MC: What are the most exciting recent advances concerning the diagnosis of solid tumors? 

LQ:
One of the most exciting advances is the uptake of comprehensive molecular profiling, mostly done by NGS. Even more exciting, some centers are implementing NGS as a routine test for every patient that requires it. We can attribute these advances to the reduced cost of technology, making testing more affordable, and to accumulating clinical evidence showing the significance of different genomic variants in diagnosis. However, more education in the medical community is needed to fully unleash the power of molecular profiling.
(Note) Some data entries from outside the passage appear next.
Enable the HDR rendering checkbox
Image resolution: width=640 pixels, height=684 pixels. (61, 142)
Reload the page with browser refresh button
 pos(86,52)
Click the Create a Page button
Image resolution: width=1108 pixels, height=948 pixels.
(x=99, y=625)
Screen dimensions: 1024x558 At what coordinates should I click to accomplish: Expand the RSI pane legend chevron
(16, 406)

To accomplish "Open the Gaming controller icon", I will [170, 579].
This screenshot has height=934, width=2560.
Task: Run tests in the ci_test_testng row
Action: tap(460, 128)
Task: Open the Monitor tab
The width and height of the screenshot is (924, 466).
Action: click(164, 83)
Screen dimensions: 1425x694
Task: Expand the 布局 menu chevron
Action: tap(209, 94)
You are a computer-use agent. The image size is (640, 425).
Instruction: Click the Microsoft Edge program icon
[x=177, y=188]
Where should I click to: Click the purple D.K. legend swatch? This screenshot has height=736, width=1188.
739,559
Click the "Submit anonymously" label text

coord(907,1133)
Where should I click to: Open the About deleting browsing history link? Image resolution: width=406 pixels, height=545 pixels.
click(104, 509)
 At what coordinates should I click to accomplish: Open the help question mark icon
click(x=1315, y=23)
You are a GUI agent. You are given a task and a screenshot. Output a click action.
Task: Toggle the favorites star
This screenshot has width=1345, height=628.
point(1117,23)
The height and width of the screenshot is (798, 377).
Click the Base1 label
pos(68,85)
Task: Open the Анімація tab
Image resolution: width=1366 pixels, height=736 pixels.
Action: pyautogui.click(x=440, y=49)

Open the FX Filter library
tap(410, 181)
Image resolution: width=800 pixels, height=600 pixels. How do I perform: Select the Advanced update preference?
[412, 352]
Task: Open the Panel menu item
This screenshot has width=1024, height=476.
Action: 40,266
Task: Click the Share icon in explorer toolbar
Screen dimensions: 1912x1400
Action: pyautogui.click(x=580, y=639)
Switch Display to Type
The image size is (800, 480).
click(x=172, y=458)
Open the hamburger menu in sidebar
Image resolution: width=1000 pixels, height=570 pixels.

Thermo Fisher fully supports the advancement of genetic testing by partnering with a number of initiatives globally, including our NGS Centers of Excellence and the International Childhood Oncology Network.

As I mentioned earlier, while liquid biopsy is gaining traction in the field, it is not going to replace traditional tissue biopsy. It is an additional tool that can offer supplementary information to improve disease assessment and treatment decision-making. It must be seen as a complementary test rather than a replacement.

MW: What technologies can we expect to see in the near future, and how do you expect these technologies to influence solid tumor and liquid biopsy research? 

LQ:
One exciting advance is the availability of NGS technologies that test both DNA and RNA at the same time to provide additional information to guide a patient’s diagnosis and treatment. For example, the Oncomine Focus Assay is a multi-biomarker assay that can detect variants from DNA and RNA in a single workflow.

I’m also excited about the potential for artificial intelligence (AI) as a tool for aggregating and extracting information from genomic data to generate clinically relevant information for physicians and researchers. When it comes to molecular testing, the focus right now is mostly on genes that have clear clinical relevance, meaning variants associated with targeted treatment approaches or clinical trials. As initiatives across the world generate massive amounts of data from clinical samples, in the near future the real value will no longer be the ability to accumulate more data but our ability to associate genomic data with clinical outcomes, creating opportunities to impact disease diagnosis and treatment.


Luca Quagliata was speaking with Molly Campbell, Laura Lansdowne and Michele Wilson, Science Writers, Technology Networks.